### [YOUR GOAL]
The line containing "Click the cyan" marks where to begin. Write out that line and every line after it exactly, through the last line below.

--------------------------------

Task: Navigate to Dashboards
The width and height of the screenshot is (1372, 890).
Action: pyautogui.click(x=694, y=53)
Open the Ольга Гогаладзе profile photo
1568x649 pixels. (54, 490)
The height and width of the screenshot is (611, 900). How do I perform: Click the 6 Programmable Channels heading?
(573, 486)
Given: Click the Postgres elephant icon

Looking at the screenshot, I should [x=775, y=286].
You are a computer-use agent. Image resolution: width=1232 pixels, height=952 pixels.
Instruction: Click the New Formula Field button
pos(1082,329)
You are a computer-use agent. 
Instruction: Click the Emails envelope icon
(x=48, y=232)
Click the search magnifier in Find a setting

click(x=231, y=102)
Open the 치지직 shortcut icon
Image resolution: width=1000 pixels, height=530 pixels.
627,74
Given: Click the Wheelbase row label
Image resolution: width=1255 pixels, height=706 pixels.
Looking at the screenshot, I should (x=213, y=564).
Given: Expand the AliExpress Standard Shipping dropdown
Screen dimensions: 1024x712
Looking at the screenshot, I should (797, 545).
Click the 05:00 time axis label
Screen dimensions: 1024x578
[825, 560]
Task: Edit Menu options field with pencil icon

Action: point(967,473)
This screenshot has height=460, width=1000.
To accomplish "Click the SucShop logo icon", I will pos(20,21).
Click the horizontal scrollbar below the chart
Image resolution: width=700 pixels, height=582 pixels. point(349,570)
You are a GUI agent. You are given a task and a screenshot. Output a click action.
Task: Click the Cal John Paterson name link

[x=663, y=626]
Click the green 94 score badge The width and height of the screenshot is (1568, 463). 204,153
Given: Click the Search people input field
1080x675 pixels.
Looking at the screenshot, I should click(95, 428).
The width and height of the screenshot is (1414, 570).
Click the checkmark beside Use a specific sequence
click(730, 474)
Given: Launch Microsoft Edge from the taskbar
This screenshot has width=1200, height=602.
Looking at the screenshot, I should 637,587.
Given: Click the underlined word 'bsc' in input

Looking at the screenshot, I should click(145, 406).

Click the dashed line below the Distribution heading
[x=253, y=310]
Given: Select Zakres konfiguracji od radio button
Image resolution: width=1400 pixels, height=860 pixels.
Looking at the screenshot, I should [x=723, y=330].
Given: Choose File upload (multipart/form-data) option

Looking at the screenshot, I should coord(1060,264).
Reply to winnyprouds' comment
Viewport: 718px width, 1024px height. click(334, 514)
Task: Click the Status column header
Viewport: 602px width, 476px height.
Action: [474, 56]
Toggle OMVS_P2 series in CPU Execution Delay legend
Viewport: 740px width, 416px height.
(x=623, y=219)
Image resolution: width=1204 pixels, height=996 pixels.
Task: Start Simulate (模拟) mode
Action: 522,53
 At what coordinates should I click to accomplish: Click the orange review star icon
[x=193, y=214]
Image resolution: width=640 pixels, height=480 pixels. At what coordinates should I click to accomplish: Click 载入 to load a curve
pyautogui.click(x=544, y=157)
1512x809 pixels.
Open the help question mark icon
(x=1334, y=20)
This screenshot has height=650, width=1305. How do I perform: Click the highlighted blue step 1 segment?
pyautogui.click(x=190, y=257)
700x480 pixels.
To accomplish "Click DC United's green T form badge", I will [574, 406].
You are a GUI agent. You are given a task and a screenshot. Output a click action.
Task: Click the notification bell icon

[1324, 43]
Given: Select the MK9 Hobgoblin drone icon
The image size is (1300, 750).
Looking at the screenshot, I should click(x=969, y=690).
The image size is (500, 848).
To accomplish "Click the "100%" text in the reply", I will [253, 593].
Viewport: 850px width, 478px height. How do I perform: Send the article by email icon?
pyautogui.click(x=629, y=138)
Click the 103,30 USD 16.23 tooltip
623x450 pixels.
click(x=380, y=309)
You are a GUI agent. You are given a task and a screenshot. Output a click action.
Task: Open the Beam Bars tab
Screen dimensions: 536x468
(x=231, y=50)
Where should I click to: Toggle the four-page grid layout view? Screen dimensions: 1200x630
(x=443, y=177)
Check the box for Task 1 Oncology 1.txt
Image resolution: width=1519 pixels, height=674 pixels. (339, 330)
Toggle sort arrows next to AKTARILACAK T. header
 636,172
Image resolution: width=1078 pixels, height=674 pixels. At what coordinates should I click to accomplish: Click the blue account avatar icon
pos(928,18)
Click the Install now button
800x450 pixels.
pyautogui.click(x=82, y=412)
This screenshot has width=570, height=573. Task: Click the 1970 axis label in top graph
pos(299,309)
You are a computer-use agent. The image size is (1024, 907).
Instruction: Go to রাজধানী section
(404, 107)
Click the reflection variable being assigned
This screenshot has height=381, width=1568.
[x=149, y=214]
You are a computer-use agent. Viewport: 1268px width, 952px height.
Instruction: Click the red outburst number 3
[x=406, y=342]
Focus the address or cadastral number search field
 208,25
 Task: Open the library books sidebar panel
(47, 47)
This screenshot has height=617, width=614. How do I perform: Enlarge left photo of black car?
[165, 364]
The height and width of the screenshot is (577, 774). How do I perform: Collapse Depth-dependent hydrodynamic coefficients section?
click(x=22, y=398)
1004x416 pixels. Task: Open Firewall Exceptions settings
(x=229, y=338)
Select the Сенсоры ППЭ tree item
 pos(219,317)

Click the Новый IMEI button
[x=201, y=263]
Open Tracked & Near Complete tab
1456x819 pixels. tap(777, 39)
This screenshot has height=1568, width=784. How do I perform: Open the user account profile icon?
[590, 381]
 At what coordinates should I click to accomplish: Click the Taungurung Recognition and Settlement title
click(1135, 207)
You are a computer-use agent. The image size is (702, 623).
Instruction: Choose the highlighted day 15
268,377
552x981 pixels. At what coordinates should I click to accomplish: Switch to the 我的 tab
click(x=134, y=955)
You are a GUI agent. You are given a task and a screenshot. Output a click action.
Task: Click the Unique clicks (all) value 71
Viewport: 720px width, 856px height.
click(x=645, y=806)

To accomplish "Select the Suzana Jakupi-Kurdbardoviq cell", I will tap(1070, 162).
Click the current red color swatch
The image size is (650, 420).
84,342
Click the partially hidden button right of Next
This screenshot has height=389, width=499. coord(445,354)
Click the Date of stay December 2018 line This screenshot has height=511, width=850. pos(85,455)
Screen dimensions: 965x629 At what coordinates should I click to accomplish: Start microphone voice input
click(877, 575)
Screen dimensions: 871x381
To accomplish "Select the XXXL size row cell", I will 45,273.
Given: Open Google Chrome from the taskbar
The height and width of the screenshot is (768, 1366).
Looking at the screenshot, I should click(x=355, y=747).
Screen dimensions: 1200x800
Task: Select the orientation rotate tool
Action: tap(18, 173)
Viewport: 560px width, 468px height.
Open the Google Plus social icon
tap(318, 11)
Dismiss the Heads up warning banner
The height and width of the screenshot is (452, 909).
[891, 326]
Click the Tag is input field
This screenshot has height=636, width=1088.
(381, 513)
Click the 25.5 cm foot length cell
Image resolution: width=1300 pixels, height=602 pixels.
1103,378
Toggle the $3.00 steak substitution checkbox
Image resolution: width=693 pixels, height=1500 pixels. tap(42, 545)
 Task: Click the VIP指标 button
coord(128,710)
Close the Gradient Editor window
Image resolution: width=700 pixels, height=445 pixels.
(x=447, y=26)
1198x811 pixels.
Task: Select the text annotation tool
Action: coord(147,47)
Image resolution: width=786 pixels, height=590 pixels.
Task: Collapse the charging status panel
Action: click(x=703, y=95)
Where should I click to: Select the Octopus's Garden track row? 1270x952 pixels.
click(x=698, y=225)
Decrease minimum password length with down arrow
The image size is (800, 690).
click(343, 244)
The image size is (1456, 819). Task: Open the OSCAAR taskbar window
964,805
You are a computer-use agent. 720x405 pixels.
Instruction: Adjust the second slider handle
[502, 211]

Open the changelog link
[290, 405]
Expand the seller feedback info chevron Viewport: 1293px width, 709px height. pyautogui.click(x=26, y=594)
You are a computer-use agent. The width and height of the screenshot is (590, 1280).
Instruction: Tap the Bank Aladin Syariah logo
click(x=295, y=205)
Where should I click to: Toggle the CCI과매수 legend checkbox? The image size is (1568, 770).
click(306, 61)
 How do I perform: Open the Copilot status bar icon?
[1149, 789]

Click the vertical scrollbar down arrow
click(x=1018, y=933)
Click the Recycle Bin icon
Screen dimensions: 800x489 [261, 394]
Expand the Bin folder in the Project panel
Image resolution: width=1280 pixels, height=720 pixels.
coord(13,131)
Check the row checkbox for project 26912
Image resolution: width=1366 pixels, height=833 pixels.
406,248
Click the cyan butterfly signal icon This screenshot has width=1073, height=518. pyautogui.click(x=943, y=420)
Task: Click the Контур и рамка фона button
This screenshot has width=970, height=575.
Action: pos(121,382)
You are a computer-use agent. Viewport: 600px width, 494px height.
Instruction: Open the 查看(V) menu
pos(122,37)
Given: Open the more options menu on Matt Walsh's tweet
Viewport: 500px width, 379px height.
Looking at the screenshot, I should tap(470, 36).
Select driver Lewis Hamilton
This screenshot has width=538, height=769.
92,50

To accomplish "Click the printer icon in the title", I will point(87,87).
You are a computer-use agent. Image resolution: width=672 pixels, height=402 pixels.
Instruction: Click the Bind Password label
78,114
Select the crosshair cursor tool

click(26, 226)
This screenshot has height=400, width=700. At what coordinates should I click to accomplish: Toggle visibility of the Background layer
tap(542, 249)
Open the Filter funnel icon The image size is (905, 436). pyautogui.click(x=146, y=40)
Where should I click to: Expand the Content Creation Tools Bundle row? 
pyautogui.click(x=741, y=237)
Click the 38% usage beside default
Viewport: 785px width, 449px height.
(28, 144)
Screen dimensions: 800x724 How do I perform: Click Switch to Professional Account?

--------------------------------

### [THE ANSWER]
Click the cyan butterfly signal icon This screenshot has width=1073, height=518. pyautogui.click(x=943, y=420)
Task: Click the Контур и рамка фона button
This screenshot has width=970, height=575.
Action: pos(121,382)
You are a computer-use agent. Viewport: 600px width, 494px height.
Instruction: Open the 查看(V) menu
pos(122,37)
Given: Open the more options menu on Matt Walsh's tweet
Viewport: 500px width, 379px height.
Looking at the screenshot, I should tap(470, 36).
Select driver Lewis Hamilton
This screenshot has width=538, height=769.
92,50

To accomplish "Click the printer icon in the title", I will point(87,87).
You are a computer-use agent. Image resolution: width=672 pixels, height=402 pixels.
Instruction: Click the Bind Password label
78,114
Select the crosshair cursor tool

click(26, 226)
This screenshot has height=400, width=700. At what coordinates should I click to accomplish: Toggle visibility of the Background layer
tap(542, 249)
Open the Filter funnel icon The image size is (905, 436). pyautogui.click(x=146, y=40)
Where should I click to: Expand the Content Creation Tools Bundle row? 
pyautogui.click(x=741, y=237)
Click the 38% usage beside default
Viewport: 785px width, 449px height.
(28, 144)
Screen dimensions: 800x724 How do I perform: Click Switch to Professional Account?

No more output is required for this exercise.